Balk, EM, Ioannidis, JP, Salem, D, Chew, PW, Lau, J
Annals of emergency medicine. 2001;(5):478-94
Abstract
STUDY OBJECTIVE We sought to evaluate quantitatively the evidence on the diagnostic performance of presentation and serial biochemical markers for emergency department diagnosis of acute cardiac ischemia (ACI), including acute myocardial infarction (AMI) and unstable angina. METHODS We conducted a systematic review and meta-analysis of the English-language literature published between 1966 and December 1998. We examined the diagnostic performance of creatine kinase, creatine kinase-MB, myoglobin, and troponin I and T testing. Diagnostic performance was assessed by using estimates of test sensitivity and specificity and was summarized by summary receiver-operating characteristic curves.
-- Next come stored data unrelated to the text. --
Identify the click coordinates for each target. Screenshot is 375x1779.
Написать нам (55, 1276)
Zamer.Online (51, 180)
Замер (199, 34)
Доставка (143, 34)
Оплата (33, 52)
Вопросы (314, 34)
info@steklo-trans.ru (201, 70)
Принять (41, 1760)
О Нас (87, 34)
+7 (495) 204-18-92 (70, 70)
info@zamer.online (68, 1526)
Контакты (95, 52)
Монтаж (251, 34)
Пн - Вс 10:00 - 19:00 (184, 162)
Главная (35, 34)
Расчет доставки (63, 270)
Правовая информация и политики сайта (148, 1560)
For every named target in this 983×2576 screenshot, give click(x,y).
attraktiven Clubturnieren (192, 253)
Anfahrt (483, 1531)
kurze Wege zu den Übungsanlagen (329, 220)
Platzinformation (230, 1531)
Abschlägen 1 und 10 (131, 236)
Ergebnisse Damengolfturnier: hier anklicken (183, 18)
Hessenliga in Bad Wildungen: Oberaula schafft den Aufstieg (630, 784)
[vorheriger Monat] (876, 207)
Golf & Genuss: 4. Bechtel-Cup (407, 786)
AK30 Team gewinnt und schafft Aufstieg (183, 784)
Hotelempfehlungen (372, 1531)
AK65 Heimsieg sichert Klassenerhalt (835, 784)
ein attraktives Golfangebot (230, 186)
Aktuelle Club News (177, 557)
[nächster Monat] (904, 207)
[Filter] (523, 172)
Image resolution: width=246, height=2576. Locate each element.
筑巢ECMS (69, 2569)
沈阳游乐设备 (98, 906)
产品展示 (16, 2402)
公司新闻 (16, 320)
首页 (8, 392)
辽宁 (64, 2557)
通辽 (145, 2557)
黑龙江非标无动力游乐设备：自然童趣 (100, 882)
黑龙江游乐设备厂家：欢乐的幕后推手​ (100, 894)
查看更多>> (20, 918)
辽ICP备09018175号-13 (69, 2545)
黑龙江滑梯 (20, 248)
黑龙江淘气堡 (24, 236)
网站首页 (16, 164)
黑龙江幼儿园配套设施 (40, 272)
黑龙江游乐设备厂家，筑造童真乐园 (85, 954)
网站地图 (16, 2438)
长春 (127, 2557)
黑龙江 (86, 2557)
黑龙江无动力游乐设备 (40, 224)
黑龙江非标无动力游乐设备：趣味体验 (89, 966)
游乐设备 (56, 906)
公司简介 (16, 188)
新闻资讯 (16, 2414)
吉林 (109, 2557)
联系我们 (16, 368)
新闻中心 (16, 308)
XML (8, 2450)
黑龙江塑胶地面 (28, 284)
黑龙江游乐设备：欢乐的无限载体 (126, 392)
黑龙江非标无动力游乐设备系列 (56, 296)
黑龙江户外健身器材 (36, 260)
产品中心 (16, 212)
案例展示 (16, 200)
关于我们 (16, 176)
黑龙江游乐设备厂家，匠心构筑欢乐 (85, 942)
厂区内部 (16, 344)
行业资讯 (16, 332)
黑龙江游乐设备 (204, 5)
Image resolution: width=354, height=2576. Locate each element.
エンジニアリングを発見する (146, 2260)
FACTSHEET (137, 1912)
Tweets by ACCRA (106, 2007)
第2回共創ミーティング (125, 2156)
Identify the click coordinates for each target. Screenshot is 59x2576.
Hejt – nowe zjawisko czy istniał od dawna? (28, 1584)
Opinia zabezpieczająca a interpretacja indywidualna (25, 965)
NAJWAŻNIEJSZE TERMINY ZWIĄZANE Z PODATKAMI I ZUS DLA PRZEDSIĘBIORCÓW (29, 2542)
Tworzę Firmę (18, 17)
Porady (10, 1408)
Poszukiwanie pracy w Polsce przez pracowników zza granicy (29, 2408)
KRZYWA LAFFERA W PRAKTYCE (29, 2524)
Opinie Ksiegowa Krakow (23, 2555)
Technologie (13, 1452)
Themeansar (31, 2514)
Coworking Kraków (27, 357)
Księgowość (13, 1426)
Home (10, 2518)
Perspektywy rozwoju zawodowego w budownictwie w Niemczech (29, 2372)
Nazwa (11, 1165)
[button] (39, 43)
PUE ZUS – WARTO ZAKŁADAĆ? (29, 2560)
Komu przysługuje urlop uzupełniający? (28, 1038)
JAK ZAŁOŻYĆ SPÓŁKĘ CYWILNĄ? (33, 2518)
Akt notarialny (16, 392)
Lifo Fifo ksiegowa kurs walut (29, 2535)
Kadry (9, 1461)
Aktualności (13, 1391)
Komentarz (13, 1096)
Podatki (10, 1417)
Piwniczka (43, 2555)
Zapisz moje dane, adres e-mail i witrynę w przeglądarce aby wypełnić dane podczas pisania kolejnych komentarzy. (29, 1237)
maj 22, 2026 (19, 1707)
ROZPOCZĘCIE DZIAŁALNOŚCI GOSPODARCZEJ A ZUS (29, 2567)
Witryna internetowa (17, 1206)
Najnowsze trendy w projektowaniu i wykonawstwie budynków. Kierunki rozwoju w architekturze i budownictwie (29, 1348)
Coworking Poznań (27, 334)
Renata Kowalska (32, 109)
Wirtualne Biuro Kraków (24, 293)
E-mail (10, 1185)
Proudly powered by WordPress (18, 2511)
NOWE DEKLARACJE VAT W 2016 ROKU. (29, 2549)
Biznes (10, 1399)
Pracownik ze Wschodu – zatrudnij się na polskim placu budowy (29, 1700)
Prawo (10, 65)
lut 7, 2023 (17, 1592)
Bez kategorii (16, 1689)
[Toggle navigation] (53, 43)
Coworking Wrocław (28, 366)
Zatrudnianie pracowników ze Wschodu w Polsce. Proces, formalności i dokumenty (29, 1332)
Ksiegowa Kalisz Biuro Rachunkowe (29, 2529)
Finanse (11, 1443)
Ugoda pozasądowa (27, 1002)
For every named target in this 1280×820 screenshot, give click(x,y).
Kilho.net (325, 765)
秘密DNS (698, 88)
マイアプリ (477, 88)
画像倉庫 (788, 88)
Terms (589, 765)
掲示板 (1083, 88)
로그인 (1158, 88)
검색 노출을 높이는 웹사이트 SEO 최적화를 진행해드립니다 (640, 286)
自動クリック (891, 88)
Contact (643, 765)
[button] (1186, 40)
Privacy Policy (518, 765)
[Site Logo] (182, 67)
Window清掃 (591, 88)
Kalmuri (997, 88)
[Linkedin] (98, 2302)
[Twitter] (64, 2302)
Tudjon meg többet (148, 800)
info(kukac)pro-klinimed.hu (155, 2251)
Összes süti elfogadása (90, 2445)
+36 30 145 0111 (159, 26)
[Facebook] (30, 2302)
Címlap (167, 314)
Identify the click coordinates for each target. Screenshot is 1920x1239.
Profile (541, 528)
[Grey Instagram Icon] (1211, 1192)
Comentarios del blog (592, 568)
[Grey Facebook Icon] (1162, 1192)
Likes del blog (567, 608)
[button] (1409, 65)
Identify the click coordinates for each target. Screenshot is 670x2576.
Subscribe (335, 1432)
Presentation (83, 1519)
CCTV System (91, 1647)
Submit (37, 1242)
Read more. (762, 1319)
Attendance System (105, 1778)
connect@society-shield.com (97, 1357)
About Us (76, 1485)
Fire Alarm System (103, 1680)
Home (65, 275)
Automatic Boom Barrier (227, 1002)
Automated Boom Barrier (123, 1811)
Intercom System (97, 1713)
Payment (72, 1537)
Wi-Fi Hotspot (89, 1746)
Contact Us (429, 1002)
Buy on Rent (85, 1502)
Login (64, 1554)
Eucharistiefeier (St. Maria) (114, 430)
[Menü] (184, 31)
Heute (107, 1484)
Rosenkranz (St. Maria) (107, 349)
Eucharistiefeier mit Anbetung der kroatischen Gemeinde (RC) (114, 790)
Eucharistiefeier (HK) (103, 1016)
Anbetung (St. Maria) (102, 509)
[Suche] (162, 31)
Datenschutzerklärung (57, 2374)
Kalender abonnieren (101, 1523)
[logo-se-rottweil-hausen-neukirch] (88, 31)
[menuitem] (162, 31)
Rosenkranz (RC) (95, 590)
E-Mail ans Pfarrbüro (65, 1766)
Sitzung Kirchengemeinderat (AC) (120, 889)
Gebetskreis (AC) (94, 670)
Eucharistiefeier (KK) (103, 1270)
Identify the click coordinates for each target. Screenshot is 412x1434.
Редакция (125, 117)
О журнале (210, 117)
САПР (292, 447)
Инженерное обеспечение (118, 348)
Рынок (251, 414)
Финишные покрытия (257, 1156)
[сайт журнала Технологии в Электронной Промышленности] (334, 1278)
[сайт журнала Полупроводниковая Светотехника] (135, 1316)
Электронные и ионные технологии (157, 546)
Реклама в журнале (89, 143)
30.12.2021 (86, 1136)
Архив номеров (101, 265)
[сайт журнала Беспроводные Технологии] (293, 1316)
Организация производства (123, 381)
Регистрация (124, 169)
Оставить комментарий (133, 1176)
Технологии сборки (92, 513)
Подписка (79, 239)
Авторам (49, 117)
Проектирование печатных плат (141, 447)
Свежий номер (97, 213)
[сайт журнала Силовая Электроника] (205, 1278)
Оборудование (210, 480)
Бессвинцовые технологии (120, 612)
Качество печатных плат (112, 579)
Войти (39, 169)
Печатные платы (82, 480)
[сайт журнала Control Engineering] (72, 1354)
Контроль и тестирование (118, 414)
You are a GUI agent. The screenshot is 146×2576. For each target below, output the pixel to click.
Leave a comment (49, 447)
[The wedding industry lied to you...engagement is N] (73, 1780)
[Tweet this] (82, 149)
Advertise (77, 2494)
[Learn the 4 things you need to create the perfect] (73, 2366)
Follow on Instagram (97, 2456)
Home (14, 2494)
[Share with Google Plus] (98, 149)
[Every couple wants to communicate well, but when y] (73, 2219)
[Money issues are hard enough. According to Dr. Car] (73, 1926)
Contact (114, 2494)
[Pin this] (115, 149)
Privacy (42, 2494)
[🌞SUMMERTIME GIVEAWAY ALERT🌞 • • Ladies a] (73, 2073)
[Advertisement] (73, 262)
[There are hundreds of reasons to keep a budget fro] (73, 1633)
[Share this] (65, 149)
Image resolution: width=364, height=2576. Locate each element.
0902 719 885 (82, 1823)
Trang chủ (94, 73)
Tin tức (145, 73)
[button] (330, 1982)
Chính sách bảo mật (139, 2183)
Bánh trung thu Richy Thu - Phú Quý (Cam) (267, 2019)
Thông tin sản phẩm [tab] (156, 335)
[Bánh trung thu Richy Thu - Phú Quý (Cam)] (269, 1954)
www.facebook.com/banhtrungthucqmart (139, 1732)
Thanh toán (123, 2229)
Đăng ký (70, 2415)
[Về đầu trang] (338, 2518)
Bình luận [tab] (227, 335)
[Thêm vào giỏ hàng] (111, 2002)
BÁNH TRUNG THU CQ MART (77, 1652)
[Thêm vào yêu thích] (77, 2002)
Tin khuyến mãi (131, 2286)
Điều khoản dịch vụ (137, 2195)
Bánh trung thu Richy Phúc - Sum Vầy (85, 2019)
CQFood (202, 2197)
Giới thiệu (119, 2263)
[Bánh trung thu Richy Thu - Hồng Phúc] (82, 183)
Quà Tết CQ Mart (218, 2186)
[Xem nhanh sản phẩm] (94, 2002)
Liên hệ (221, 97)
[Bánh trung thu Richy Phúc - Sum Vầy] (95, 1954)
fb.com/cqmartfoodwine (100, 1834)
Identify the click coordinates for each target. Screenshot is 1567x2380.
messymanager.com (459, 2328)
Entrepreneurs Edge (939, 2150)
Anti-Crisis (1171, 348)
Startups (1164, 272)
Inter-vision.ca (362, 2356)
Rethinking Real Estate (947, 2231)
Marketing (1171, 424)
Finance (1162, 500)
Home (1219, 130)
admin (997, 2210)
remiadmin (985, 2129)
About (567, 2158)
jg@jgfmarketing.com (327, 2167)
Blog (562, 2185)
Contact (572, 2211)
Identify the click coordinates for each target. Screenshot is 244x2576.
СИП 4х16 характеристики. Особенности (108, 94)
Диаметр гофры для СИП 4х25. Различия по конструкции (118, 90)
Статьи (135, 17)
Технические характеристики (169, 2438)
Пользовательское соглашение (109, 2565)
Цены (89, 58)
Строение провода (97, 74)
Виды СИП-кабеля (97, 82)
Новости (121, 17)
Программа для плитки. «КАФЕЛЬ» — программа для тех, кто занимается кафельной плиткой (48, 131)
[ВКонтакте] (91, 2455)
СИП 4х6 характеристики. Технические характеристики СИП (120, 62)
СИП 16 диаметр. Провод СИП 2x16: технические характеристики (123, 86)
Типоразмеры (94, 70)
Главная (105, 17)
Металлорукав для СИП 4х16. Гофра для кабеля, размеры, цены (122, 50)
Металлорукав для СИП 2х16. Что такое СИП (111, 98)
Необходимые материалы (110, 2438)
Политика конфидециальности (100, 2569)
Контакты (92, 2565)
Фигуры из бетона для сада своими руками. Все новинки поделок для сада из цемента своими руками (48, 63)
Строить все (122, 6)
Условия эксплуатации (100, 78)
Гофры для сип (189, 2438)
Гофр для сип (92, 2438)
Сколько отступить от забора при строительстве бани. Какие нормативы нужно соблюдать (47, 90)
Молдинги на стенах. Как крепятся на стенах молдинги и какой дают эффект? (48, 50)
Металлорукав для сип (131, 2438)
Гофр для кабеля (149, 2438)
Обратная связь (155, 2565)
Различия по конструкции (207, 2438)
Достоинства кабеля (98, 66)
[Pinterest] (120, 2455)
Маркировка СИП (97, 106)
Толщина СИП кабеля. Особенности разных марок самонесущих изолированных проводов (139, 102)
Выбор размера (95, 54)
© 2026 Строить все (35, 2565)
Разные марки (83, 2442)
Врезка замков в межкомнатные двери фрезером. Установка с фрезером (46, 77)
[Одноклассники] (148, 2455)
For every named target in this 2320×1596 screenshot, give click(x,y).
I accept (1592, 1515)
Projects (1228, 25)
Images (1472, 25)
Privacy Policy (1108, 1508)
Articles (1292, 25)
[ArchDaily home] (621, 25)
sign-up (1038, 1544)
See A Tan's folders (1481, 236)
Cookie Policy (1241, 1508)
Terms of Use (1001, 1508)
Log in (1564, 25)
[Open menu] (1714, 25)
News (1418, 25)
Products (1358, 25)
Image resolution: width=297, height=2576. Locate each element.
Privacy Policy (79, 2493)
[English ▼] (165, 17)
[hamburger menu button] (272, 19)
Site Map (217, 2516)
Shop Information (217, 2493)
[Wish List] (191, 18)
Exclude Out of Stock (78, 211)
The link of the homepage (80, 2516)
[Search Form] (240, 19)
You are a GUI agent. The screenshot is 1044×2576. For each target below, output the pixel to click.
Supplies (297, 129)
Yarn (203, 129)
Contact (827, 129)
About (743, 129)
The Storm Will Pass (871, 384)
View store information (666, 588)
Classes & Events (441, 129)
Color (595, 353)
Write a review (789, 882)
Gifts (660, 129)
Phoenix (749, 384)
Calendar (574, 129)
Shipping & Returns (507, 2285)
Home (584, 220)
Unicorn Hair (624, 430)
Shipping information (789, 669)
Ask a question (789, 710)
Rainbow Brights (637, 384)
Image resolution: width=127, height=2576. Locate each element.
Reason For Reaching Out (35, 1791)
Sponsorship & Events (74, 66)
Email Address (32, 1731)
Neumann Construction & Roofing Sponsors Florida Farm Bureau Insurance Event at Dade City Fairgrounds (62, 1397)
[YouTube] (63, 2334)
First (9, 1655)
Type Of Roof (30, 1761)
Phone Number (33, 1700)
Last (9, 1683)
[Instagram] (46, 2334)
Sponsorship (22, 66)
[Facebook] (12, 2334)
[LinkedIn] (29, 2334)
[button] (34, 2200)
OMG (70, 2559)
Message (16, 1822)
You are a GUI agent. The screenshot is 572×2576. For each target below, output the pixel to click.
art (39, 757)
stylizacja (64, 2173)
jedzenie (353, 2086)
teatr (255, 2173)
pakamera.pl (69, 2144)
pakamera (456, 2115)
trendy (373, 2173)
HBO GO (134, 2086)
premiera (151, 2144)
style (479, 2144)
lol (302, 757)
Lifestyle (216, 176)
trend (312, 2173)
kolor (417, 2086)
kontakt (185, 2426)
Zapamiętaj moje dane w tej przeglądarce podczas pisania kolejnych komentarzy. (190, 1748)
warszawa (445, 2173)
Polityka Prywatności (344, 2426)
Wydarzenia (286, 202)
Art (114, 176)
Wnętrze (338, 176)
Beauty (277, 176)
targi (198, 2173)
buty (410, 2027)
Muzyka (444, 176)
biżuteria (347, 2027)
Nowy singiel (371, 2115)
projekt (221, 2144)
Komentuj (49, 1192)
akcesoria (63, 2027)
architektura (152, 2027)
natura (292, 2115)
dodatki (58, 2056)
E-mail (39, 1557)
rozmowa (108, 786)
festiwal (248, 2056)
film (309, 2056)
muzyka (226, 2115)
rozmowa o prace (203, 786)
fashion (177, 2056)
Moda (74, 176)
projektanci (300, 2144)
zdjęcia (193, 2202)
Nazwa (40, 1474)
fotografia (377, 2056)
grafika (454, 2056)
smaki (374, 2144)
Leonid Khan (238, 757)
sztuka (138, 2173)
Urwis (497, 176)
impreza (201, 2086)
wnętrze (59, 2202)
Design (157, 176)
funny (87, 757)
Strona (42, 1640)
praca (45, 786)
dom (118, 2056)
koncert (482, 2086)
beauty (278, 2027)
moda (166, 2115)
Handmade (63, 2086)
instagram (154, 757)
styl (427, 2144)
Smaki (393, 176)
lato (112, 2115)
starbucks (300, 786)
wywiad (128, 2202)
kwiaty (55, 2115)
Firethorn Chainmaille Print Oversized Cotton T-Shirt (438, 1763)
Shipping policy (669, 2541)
RESULTS Only 4 studies were found that evaluated all patients with ACI; 73 were found that focused only on a diagnosis of AMI. To diagnose ACI, presentation biomarker tests had sensitivities of 16% to 19% and specificities of 96% to 100%; serial biomarker tests had sensitivities of 31% to 45% and specificities of 95% to 98%. Considering only the diagnosis of AMI, presentation biomarker tests had summary sensitivities of 37% to 49% and summary specificities of 87% to 97%; serial biomarker tests had summary sensitivities of 79% to 93% and summary specificities of 85% to 96%. Variation of test sensitivity was best explained by test timing. Longer symptom duration or time between serial tests yielded higher sensitivity. CONCLUSION The limited evidence available to evaluate the diagnostic accuracy of biomarkers for ACI suggests that biomarkers have very low sensitivity to diagnose ACI. Thus, biomarkers alone will greatly underdiagnose ACI and will be inadequate to make triage decisions. For AMI diagnosis alone, multiple testing of individual biomarkers over time substantially improves sensitivity, while retaining high specificity, at the expense of additional time. Further high-quality studies are needed on the clinical effect of using biomarkers for patients with ACI in the ED and on optimal timing of serial testing and in combination with other tests.